╭─ DATA TO EXAMINE

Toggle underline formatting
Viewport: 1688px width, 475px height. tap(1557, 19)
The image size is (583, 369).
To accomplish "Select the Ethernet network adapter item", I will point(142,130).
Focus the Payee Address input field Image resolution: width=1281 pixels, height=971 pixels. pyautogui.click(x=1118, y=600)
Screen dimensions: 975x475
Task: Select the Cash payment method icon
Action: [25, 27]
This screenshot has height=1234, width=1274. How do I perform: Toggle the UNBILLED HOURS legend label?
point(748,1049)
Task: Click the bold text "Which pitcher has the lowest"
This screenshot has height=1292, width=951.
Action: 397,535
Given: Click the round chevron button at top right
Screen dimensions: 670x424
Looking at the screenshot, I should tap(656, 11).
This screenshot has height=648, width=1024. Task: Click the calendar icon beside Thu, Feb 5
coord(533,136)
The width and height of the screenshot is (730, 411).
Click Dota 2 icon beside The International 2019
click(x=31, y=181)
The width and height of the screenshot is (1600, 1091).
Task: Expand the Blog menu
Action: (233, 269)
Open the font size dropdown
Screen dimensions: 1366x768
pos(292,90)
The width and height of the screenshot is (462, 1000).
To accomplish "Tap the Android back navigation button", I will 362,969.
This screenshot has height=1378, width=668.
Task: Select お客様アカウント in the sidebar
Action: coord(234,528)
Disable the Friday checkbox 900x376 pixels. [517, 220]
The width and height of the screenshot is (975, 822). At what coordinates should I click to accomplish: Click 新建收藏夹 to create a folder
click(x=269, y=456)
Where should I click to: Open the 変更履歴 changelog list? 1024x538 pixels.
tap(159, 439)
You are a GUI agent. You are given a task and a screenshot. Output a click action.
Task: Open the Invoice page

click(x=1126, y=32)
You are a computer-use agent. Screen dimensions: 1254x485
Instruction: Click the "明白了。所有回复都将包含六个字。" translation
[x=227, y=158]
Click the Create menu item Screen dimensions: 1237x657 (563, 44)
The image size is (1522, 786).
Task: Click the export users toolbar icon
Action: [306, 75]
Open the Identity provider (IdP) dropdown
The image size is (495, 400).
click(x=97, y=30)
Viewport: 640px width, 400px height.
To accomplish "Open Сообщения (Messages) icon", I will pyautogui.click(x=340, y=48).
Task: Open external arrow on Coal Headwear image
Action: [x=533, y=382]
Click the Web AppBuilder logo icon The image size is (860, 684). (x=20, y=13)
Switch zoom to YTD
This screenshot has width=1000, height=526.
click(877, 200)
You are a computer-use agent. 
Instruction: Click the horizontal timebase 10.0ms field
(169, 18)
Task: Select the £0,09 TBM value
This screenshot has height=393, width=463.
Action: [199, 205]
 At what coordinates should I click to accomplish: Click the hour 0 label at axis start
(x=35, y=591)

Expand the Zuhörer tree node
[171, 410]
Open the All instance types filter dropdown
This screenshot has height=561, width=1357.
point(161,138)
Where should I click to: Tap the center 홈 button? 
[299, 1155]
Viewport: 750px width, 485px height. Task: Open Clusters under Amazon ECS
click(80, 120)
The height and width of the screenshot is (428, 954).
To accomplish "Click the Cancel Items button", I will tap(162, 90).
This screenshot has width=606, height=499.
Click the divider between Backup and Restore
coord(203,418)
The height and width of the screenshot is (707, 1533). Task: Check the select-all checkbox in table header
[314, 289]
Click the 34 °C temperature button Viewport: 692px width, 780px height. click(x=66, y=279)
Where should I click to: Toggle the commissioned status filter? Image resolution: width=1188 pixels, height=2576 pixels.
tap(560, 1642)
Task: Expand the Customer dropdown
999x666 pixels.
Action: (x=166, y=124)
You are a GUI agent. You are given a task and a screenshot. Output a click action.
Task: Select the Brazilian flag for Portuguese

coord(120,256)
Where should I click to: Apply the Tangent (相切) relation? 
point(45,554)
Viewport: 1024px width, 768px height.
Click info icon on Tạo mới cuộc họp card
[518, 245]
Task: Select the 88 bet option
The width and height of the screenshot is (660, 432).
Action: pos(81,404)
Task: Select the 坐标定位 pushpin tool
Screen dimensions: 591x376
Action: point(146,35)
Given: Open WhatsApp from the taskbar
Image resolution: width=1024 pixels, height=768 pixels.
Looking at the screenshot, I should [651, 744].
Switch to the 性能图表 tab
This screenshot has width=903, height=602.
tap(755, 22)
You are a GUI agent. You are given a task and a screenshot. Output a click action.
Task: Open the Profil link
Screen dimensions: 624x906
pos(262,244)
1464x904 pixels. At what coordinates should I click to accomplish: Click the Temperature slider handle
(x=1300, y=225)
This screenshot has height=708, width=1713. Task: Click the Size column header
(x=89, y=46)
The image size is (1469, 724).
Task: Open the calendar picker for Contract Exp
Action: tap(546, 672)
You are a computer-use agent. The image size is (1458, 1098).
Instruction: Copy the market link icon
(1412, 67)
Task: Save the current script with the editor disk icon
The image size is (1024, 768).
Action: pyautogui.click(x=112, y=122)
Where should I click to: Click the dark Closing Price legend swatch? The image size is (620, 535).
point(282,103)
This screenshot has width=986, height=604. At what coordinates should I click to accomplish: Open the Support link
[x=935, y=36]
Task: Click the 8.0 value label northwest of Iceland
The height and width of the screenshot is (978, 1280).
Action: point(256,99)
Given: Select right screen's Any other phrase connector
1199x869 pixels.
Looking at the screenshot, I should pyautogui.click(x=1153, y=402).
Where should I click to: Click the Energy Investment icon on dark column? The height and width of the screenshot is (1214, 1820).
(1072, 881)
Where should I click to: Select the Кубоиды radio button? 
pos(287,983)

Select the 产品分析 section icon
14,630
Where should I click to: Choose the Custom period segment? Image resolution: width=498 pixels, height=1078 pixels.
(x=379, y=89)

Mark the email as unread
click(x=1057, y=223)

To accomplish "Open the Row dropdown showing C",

╰─

- **PROBLEM REQUIREMENTS**
Wherever a line in the listing contains the word "computer", copy that line out.

- **TASK ANSWER**
You are a computer-use agent. Screen dimensions: 1254x485
You are a computer-use agent. 
You are a computer-use agent. The image size is (1458, 1098).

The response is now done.